• SET EXERCISE: Copy the lines of the data word for word, starting with the line that contains "Switch to the 风格 tab" and going on through the end of the data. Leave the pictures out.

• DATA FOR THIS TASK:
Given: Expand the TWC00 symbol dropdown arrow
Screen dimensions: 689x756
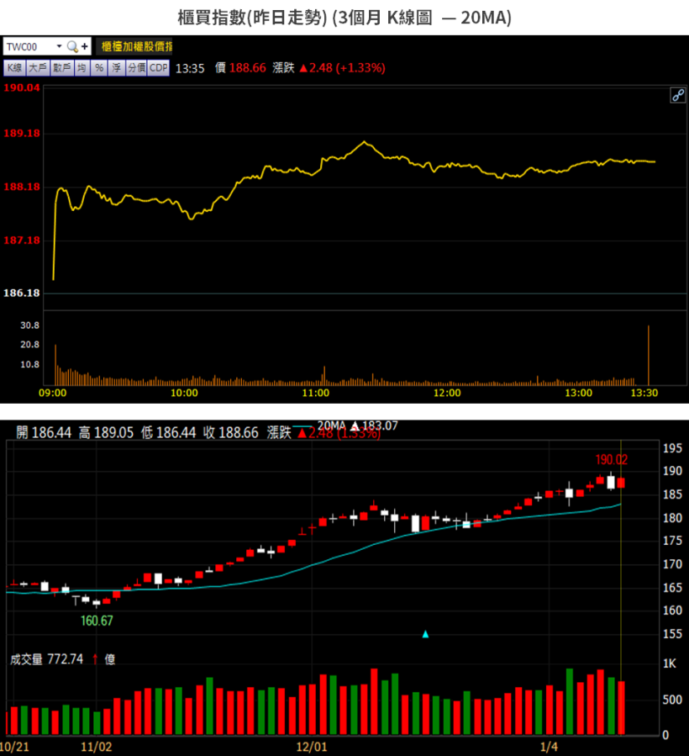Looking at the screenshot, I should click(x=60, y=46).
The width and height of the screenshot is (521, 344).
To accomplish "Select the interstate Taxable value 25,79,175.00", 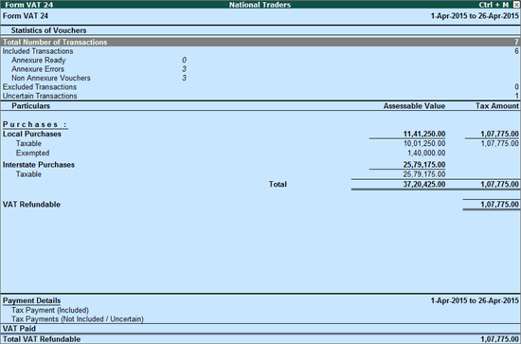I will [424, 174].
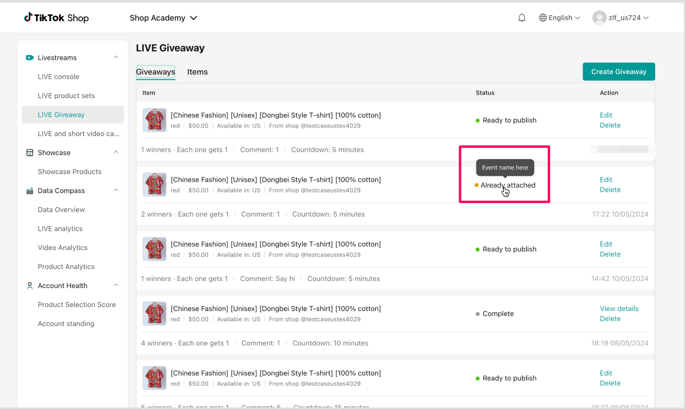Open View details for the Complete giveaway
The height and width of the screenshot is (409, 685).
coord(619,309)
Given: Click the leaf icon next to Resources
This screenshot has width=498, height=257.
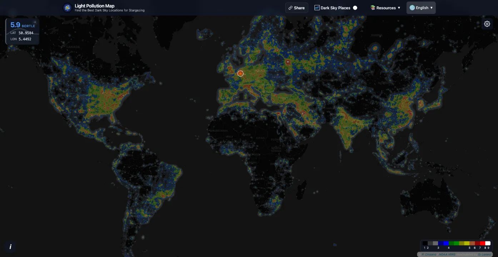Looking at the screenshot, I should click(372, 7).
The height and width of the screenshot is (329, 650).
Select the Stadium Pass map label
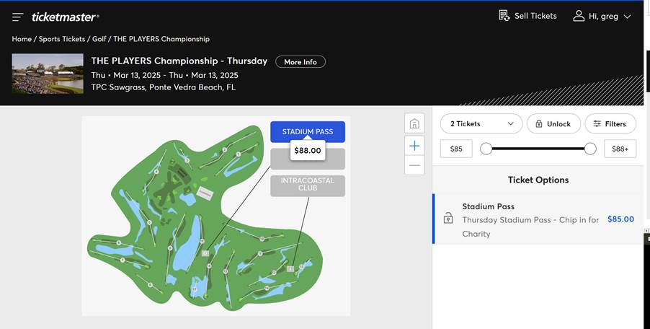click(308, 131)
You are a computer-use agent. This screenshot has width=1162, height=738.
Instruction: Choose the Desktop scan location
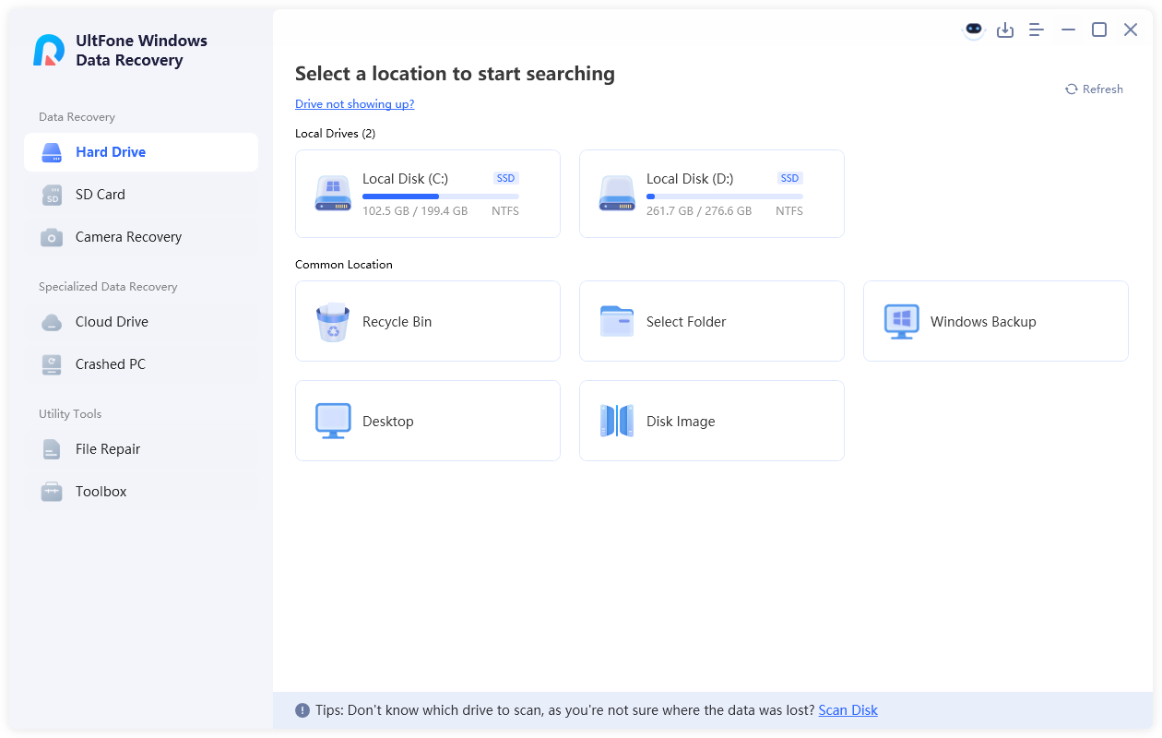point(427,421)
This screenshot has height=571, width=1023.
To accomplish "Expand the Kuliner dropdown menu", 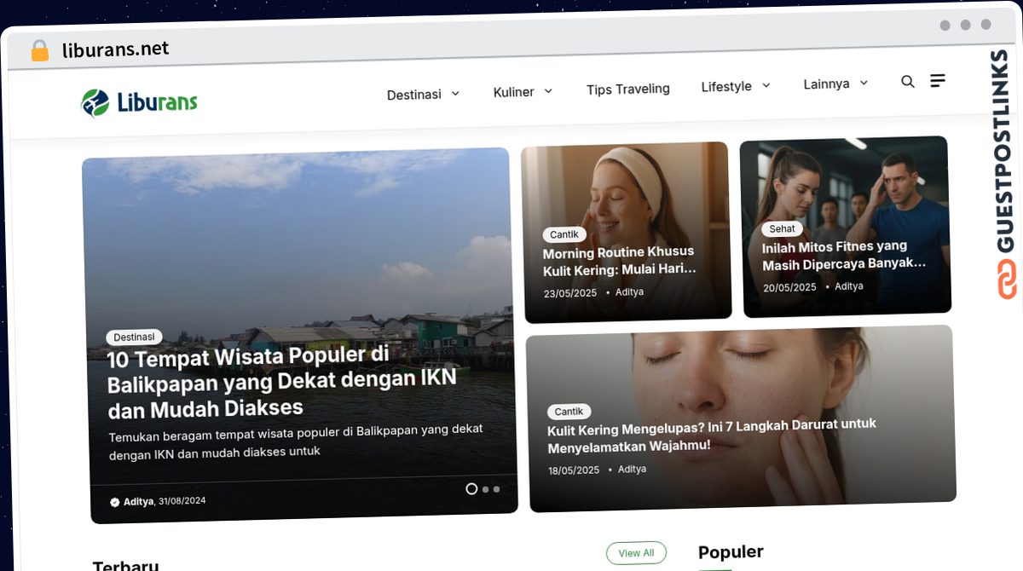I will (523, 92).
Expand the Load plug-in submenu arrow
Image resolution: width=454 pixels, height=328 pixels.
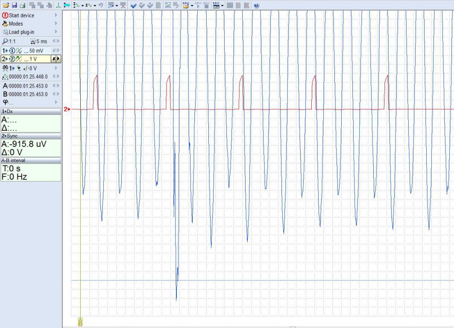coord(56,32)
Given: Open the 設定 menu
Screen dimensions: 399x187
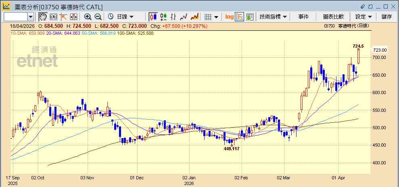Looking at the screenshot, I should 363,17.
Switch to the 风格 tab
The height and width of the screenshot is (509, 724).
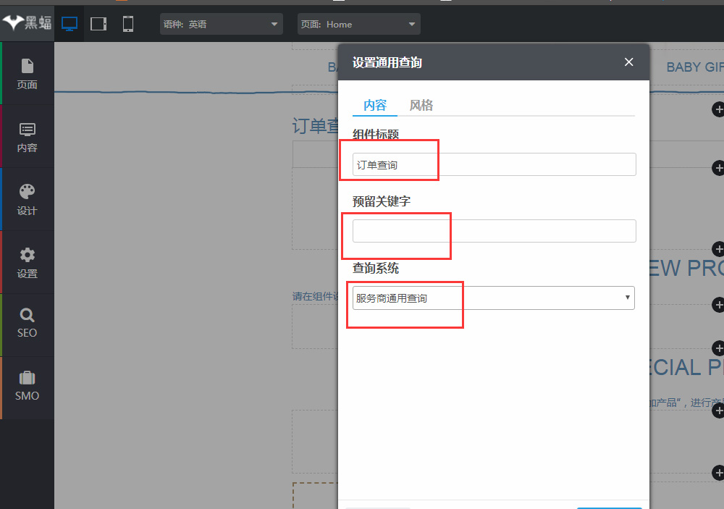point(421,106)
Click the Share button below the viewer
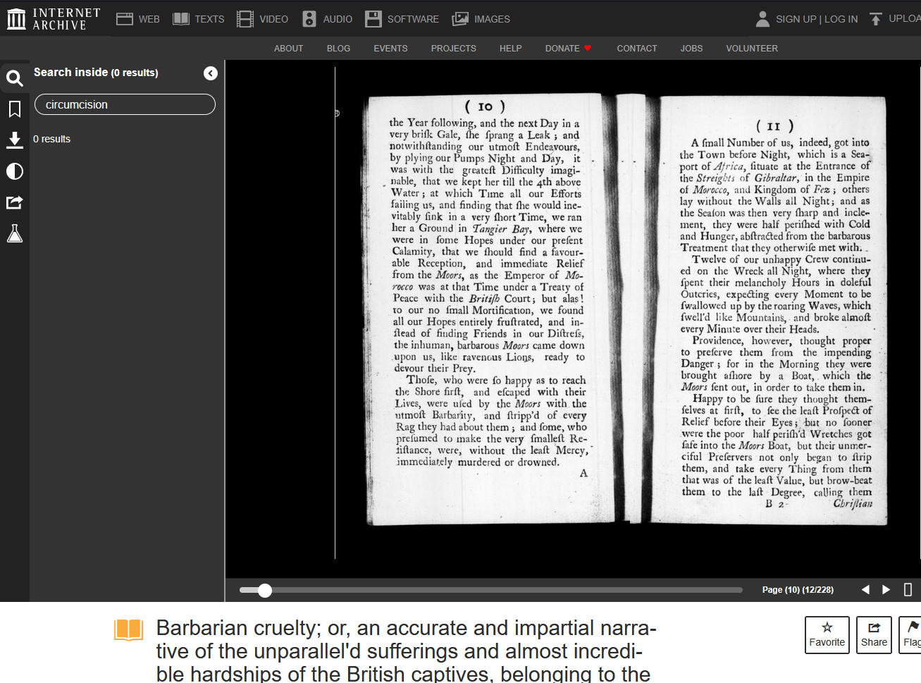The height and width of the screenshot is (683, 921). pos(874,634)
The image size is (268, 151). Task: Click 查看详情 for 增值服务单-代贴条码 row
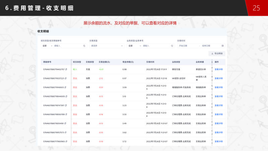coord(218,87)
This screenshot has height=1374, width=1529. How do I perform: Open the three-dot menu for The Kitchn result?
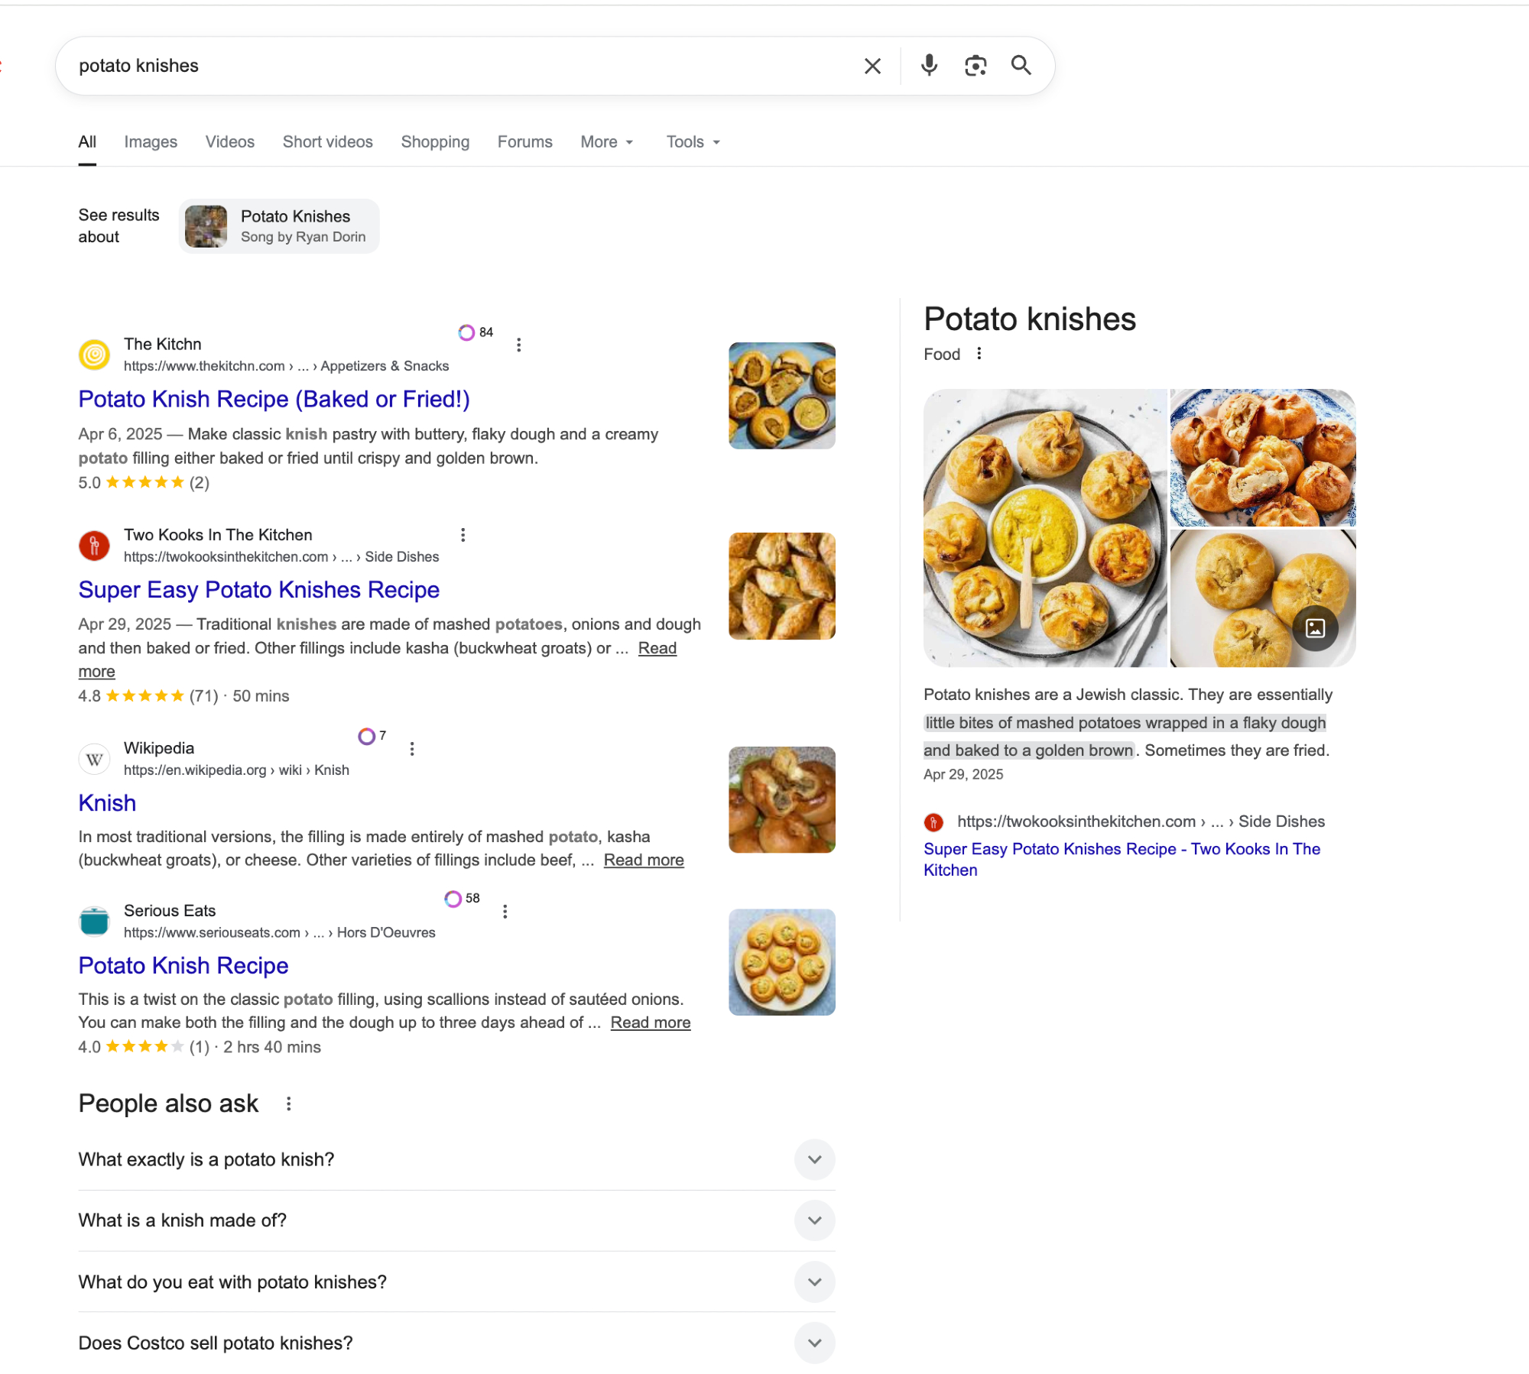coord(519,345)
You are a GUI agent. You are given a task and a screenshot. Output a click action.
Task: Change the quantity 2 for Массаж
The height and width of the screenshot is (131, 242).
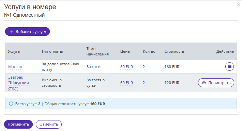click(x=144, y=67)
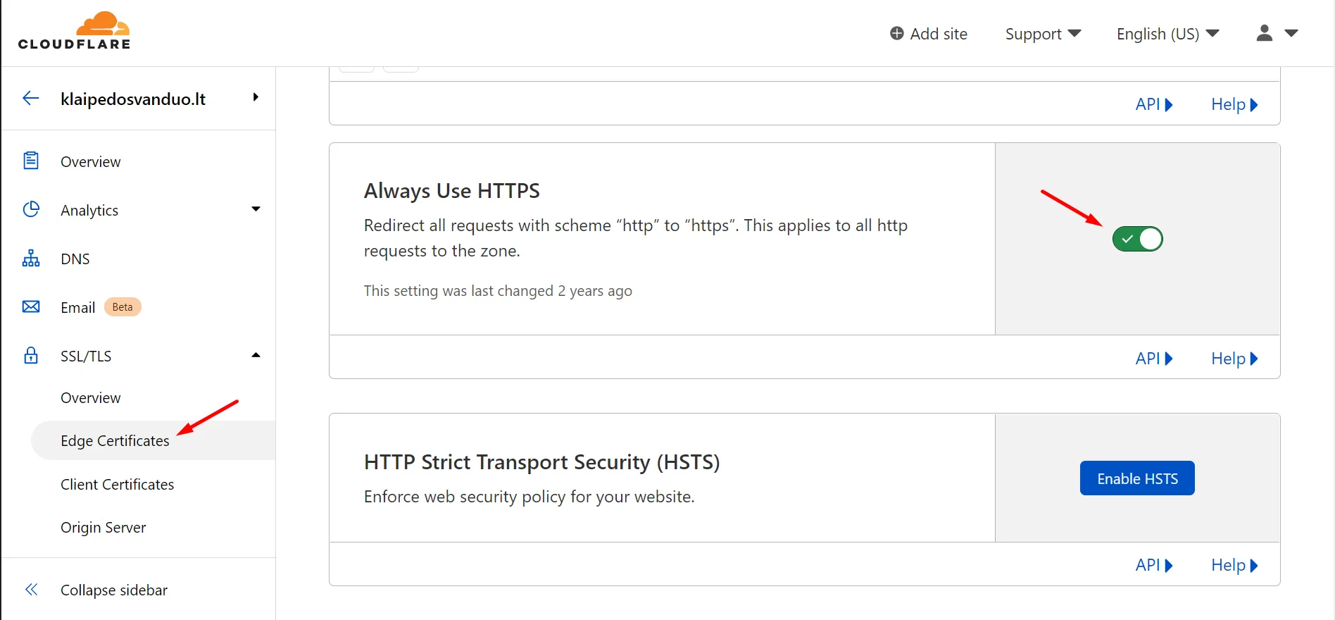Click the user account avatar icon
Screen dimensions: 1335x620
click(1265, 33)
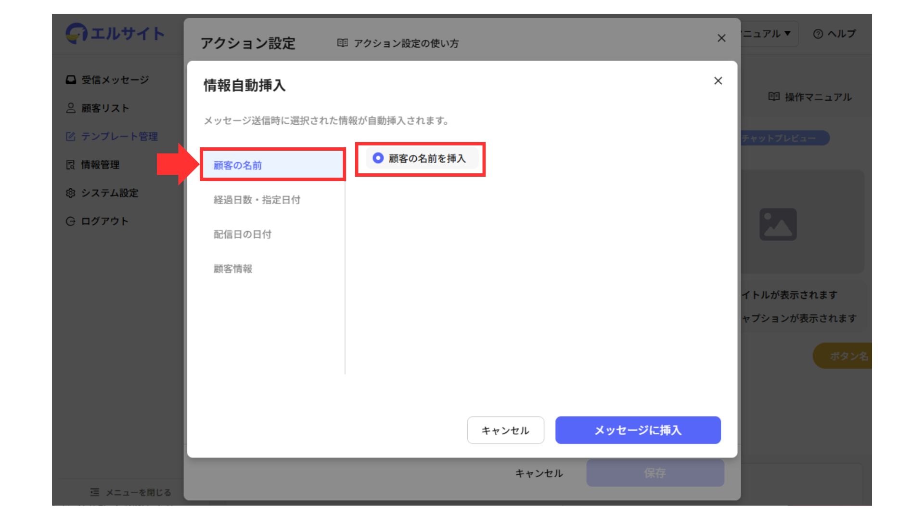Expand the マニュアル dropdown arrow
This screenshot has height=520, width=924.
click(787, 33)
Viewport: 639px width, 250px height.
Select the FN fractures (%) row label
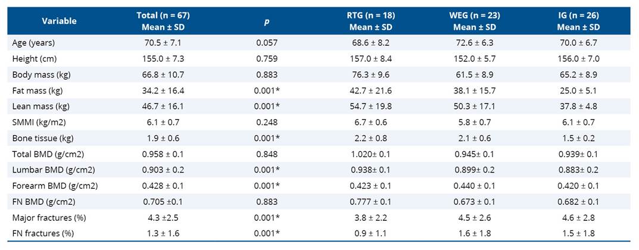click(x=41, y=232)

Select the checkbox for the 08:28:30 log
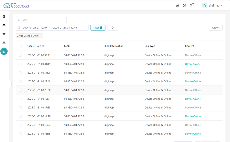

• COMPLETE OUTPUT:
Switch to the 风格 tab
The height and width of the screenshot is (509, 724).
point(421,106)
Click the Share button below the viewer
The height and width of the screenshot is (683, 921). pos(874,634)
The image size is (268, 151). Task: Click 查看详情 for 增值服务单-代贴条码 row
coord(218,87)
This screenshot has height=1374, width=1529. How do I perform: Open the three-dot menu for The Kitchn result?
coord(519,345)
You are a GUI agent. You are given a task and a screenshot. Output a click action.
Task: Change the quantity 2 for Массаж
The height and width of the screenshot is (131, 242).
click(x=144, y=67)
Click the user account avatar icon
Screen dimensions: 1335x620
click(1265, 33)
Expand the マニュアル dropdown arrow
This screenshot has height=520, width=924.
click(787, 33)
Viewport: 639px width, 250px height.
Select the FN fractures (%) row label
click(x=41, y=232)

Select the checkbox for the 08:28:30 log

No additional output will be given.